How NOT to Act When Flying
Published: Friday, 25 May 2012
1:11 PM ET By: Darren Booth
It seems like every week there's a news story about an airliner being diverted. Or someone being booted off a flight, due to questionable passenger behavior.
This week's examples include a US Airways [LCC 12.22 0.06 (+0.49%) ] jet that was diverted to Bangor, Maine because a passenger claimed she had a surgically implanted device. She handed a flight attendant a note, written in French, seeking help and stated that she had an object in her body that was out of her control, according to reports.
The other example was a woman being told she couldn't fly due to her "offensive attire." The T-shirt she was wearing read, "If I wanted the government in my womb, I’d f--- a senator." The expletive was fully spelled out and pro-choice, political sentiment aside, American Airlines denied her boarding. American's contract of carriage allowed them to refuse transport of the passenger since she was, “clothed in a manner that would cause discomfort or offense to other passengers.”
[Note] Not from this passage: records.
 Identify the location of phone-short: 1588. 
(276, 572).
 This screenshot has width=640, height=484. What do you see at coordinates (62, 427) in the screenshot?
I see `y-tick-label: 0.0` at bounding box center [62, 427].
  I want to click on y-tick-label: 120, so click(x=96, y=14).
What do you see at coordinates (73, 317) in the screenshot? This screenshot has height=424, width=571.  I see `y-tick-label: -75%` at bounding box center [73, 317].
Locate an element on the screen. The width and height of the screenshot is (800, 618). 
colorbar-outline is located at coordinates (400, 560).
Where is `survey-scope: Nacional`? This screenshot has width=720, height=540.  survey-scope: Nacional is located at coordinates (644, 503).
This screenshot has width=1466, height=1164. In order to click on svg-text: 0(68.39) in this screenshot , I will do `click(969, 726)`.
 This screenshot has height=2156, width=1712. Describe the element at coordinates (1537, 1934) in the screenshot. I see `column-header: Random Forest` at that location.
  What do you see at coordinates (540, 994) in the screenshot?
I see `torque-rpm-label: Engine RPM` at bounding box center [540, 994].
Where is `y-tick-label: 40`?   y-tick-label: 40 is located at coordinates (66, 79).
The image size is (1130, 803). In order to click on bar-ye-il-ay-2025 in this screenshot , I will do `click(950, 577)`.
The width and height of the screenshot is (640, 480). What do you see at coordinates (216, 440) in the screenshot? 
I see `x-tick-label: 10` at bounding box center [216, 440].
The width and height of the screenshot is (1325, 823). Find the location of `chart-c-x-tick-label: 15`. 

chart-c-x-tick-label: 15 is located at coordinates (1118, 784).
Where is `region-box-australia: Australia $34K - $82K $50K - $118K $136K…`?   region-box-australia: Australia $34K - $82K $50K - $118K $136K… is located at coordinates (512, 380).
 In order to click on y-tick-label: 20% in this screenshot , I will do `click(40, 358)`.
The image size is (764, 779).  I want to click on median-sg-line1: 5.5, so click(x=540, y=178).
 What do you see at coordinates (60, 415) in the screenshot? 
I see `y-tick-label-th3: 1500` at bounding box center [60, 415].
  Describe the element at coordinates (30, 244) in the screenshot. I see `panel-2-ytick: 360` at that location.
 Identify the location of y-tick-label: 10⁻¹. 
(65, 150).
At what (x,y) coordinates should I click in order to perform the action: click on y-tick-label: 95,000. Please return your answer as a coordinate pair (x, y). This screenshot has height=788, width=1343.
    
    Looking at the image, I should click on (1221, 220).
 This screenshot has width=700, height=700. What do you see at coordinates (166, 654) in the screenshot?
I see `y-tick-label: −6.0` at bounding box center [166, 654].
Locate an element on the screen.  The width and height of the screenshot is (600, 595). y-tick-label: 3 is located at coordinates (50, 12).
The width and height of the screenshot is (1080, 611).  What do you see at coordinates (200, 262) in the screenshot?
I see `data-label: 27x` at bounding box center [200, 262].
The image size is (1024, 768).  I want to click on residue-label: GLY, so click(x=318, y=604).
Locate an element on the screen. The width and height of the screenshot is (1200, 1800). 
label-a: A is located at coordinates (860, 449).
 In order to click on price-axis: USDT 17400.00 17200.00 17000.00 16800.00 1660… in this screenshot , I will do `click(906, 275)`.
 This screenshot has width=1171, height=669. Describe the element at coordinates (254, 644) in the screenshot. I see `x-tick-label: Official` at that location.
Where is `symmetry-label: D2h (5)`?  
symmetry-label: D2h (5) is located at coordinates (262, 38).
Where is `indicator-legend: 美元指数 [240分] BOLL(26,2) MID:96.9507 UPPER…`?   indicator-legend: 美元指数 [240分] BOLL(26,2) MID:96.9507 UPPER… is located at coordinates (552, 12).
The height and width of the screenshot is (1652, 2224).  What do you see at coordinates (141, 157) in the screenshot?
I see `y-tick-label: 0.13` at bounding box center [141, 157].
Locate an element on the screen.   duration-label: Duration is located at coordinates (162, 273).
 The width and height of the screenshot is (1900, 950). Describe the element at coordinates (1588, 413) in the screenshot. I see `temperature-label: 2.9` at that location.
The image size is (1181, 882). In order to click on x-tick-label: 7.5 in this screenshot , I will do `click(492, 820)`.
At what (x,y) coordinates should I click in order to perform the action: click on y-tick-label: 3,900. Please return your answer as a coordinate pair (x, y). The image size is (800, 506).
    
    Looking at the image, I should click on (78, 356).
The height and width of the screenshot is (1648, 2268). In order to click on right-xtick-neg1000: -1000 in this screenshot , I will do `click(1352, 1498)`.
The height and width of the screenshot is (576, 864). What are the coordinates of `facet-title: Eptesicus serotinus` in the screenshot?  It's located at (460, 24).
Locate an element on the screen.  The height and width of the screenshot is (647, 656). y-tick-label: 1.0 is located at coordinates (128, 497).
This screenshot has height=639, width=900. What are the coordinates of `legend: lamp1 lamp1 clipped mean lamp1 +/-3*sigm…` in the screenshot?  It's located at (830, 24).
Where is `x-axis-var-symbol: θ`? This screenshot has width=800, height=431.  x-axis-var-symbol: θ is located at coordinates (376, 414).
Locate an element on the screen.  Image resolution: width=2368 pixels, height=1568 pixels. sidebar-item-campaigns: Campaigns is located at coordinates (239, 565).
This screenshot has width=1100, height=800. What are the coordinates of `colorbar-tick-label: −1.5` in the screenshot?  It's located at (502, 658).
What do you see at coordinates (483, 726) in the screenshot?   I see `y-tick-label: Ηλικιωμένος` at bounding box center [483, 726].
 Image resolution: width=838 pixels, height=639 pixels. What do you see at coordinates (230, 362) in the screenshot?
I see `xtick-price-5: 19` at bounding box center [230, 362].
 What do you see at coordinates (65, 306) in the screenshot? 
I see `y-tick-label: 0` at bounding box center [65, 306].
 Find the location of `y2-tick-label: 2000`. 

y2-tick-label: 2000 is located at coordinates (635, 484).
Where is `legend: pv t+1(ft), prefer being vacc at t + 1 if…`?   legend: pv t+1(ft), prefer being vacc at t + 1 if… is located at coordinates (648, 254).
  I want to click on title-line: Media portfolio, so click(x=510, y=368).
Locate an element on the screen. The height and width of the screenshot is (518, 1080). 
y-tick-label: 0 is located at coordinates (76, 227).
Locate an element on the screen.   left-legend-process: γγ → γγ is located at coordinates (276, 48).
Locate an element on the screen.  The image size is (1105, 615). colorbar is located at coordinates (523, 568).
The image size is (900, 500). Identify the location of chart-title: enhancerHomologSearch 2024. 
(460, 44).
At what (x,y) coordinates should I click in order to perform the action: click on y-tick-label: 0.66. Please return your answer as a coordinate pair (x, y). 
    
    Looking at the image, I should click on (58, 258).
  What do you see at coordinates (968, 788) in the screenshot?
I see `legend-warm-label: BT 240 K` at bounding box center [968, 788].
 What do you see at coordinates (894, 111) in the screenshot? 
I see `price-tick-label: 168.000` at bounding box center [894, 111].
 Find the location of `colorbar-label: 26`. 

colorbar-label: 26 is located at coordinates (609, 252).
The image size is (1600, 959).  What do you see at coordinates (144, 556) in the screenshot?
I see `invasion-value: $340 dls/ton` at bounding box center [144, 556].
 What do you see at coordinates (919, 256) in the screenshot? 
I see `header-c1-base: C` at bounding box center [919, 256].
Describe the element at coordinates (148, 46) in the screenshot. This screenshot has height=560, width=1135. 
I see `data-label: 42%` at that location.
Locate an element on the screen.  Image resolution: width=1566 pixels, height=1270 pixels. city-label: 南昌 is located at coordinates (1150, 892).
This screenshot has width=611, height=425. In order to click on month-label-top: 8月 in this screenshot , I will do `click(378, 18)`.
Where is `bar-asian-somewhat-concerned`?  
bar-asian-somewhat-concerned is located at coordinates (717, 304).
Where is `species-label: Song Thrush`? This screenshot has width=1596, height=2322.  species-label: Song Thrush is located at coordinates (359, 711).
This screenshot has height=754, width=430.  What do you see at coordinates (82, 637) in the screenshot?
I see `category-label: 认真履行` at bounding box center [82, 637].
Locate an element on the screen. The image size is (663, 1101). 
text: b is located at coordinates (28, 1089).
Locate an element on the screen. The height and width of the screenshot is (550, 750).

A little common sense goes a long way. But it seems many people need a reminder of how NOT to act on a plane. Here are a few tips.
Do NOT get drunk. This type of passenger makes the news most often, it seems, as it's the easiest way to make a fool of yourself. While having a cocktail before your flight may relax you, remember you're about board a flight and have a hundred or so other people around you. Flying should not be considered a party scene.
Do NOT curse at flight attendants. Being belligerent will get you no where and often can get you a one-way ticket off the airplane. I boarded a flight once where a passenger told the flight attendant to "F- off" when being asked to change seats. The captain decided the passenger wasn't fit to fly and booted her off the flight.
Do NOT allow your kids to act out. Traveling with children can be stressful for parents, but it's important to ensure their actions aren't causing discomfort to fellow passengers. Kicking seatbacks or climbing over seats should probably be restricted.
Do NOT attempt to get into the cockpit. As I type this there is breaking news a passenger aboard an American Airlines flight bound for Miami attempted to gain access to the flight deck. This is a sure fire way you'll find yourself in zip-tie handcuffs until authorities cart you away after landing.
Do NOT wear offensive clothing. I'm all for free speech, but there's a time and place for making a statement. Save it for a rally — airports and airplanes are not appropriate places to wear clothing with expletives written on them.
Do NOT mention the 'B-word'. No, I'm not talking about a female cow, but rather the b-o-m-b word. It has no place in conversation in this post-9/11 world.
Finally, if you're approached by authorities for any reason when flying, simply remain calm and answer their questions. I was stopped by two Federal Air Marshals last month for a totally harmless reason, but politely answered their questions and was on my way.